(YOUR INSTRUCTIONS):
Would you write out all of the records that follow, exactly as they stand?

══════

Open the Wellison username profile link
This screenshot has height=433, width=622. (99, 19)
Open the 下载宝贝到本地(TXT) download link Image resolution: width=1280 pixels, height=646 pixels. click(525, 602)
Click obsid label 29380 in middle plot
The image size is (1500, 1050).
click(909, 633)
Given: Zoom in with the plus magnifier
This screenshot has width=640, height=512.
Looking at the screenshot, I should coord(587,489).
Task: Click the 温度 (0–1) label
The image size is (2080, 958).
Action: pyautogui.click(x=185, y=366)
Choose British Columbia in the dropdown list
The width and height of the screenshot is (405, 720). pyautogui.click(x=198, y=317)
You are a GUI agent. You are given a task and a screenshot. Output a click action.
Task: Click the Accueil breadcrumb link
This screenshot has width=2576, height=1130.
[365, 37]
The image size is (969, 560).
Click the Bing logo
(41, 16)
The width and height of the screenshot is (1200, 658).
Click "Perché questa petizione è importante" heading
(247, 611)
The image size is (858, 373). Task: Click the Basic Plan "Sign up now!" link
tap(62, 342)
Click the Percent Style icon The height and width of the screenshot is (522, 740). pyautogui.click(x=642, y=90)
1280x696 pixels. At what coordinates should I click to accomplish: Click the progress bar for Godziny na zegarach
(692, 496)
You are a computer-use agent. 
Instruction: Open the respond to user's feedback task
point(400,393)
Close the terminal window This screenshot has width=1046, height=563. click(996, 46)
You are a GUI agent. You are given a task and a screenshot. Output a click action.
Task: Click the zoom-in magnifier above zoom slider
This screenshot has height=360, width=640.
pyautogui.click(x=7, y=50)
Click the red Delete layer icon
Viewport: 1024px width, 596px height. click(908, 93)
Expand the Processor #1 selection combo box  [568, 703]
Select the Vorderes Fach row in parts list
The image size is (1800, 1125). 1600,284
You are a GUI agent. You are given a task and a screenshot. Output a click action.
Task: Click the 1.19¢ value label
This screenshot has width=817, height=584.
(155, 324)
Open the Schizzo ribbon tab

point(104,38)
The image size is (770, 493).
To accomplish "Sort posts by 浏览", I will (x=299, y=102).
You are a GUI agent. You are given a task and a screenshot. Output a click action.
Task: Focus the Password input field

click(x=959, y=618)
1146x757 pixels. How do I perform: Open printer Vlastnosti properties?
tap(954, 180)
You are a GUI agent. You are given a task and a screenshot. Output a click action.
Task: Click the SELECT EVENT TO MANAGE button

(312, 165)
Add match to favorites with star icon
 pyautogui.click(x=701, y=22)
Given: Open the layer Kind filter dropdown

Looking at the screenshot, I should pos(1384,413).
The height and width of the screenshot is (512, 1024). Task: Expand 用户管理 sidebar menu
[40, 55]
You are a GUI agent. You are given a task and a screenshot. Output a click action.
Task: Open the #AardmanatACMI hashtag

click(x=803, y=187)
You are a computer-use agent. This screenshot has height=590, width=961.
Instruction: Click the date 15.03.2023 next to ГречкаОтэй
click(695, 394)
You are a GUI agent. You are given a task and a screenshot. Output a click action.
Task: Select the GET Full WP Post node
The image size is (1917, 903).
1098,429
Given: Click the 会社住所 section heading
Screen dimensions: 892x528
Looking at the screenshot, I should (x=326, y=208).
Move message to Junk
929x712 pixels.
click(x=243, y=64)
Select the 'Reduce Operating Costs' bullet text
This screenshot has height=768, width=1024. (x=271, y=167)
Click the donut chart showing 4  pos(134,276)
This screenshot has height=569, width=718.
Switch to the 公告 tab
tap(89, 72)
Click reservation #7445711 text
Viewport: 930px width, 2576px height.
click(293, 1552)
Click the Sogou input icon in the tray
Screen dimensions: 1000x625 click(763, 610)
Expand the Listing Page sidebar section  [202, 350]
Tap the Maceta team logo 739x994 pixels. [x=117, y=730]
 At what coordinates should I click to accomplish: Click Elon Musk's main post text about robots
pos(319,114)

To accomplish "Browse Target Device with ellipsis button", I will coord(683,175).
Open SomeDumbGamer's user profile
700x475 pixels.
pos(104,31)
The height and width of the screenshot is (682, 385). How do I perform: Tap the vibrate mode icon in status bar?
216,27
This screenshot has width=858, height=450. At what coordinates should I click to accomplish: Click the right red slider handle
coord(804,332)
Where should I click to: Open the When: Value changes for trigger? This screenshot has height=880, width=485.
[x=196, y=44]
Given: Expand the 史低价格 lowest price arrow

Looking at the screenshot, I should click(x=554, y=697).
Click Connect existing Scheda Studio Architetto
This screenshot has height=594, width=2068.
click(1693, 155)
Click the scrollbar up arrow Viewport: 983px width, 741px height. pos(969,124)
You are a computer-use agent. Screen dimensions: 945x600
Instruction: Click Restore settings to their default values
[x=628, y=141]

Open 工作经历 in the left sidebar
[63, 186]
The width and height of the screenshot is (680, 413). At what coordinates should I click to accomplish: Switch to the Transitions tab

══════

(ANSWER AREA):
Open the Wellison username profile link
This screenshot has height=433, width=622. (99, 19)
Open the 下载宝贝到本地(TXT) download link Image resolution: width=1280 pixels, height=646 pixels. click(525, 602)
Click obsid label 29380 in middle plot
The image size is (1500, 1050).
click(909, 633)
Given: Zoom in with the plus magnifier
This screenshot has width=640, height=512.
Looking at the screenshot, I should coord(587,489).
Task: Click the 温度 (0–1) label
The image size is (2080, 958).
Action: pyautogui.click(x=185, y=366)
Choose British Columbia in the dropdown list
The width and height of the screenshot is (405, 720). pyautogui.click(x=198, y=317)
You are a GUI agent. You are given a task and a screenshot. Output a click action.
Task: Click the Accueil breadcrumb link
This screenshot has width=2576, height=1130.
[365, 37]
The image size is (969, 560).
Click the Bing logo
(41, 16)
The width and height of the screenshot is (1200, 658).
Click "Perché questa petizione è importante" heading
(247, 611)
The image size is (858, 373). Task: Click the Basic Plan "Sign up now!" link
tap(62, 342)
Click the Percent Style icon The height and width of the screenshot is (522, 740). pyautogui.click(x=642, y=90)
1280x696 pixels. At what coordinates should I click to accomplish: Click the progress bar for Godziny na zegarach
(692, 496)
You are a computer-use agent. 
Instruction: Open the respond to user's feedback task
point(400,393)
Close the terminal window This screenshot has width=1046, height=563. click(996, 46)
You are a GUI agent. You are given a task and a screenshot. Output a click action.
Task: Click the zoom-in magnifier above zoom slider
This screenshot has height=360, width=640.
pyautogui.click(x=7, y=50)
Click the red Delete layer icon
Viewport: 1024px width, 596px height. click(908, 93)
Expand the Processor #1 selection combo box  [568, 703]
Select the Vorderes Fach row in parts list
The image size is (1800, 1125). 1600,284
You are a GUI agent. You are given a task and a screenshot. Output a click action.
Task: Click the 1.19¢ value label
This screenshot has width=817, height=584.
(155, 324)
Open the Schizzo ribbon tab

point(104,38)
The image size is (770, 493).
To accomplish "Sort posts by 浏览", I will (x=299, y=102).
You are a GUI agent. You are given a task and a screenshot. Output a click action.
Task: Focus the Password input field

click(x=959, y=618)
1146x757 pixels. How do I perform: Open printer Vlastnosti properties?
tap(954, 180)
You are a GUI agent. You are given a task and a screenshot. Output a click action.
Task: Click the SELECT EVENT TO MANAGE button

(312, 165)
Add match to favorites with star icon
 pyautogui.click(x=701, y=22)
Given: Open the layer Kind filter dropdown

Looking at the screenshot, I should pos(1384,413).
The height and width of the screenshot is (512, 1024). Task: Expand 用户管理 sidebar menu
[40, 55]
You are a GUI agent. You are given a task and a screenshot. Output a click action.
Task: Open the #AardmanatACMI hashtag

click(x=803, y=187)
You are a computer-use agent. This screenshot has height=590, width=961.
Instruction: Click the date 15.03.2023 next to ГречкаОтэй
click(695, 394)
You are a GUI agent. You are given a task and a screenshot. Output a click action.
Task: Select the GET Full WP Post node
The image size is (1917, 903).
1098,429
Given: Click the 会社住所 section heading
Screen dimensions: 892x528
Looking at the screenshot, I should (x=326, y=208).
Move message to Junk
929x712 pixels.
click(x=243, y=64)
Select the 'Reduce Operating Costs' bullet text
This screenshot has height=768, width=1024. (x=271, y=167)
Click the donut chart showing 4  pos(134,276)
This screenshot has height=569, width=718.
Switch to the 公告 tab
tap(89, 72)
Click reservation #7445711 text
Viewport: 930px width, 2576px height.
click(293, 1552)
Click the Sogou input icon in the tray
Screen dimensions: 1000x625 click(763, 610)
Expand the Listing Page sidebar section  [202, 350]
Tap the Maceta team logo 739x994 pixels. [x=117, y=730]
 At what coordinates should I click to accomplish: Click Elon Musk's main post text about robots
pos(319,114)

To accomplish "Browse Target Device with ellipsis button", I will coord(683,175).
Open SomeDumbGamer's user profile
700x475 pixels.
pos(104,31)
The height and width of the screenshot is (682, 385). How do I perform: Tap the vibrate mode icon in status bar?
216,27
This screenshot has width=858, height=450. At what coordinates should I click to accomplish: Click the right red slider handle
coord(804,332)
Where should I click to: Open the When: Value changes for trigger? This screenshot has height=880, width=485.
[x=196, y=44]
Given: Expand the 史低价格 lowest price arrow

Looking at the screenshot, I should click(x=554, y=697).
Click Connect existing Scheda Studio Architetto
This screenshot has height=594, width=2068.
click(1693, 155)
Click the scrollbar up arrow Viewport: 983px width, 741px height. pos(969,124)
You are a computer-use agent. Screen dimensions: 945x600
Instruction: Click Restore settings to their default values
[x=628, y=141]

Open 工作经历 in the left sidebar
[63, 186]
The width and height of the screenshot is (680, 413). At what coordinates should I click to accomplish: Switch to the Transitions tab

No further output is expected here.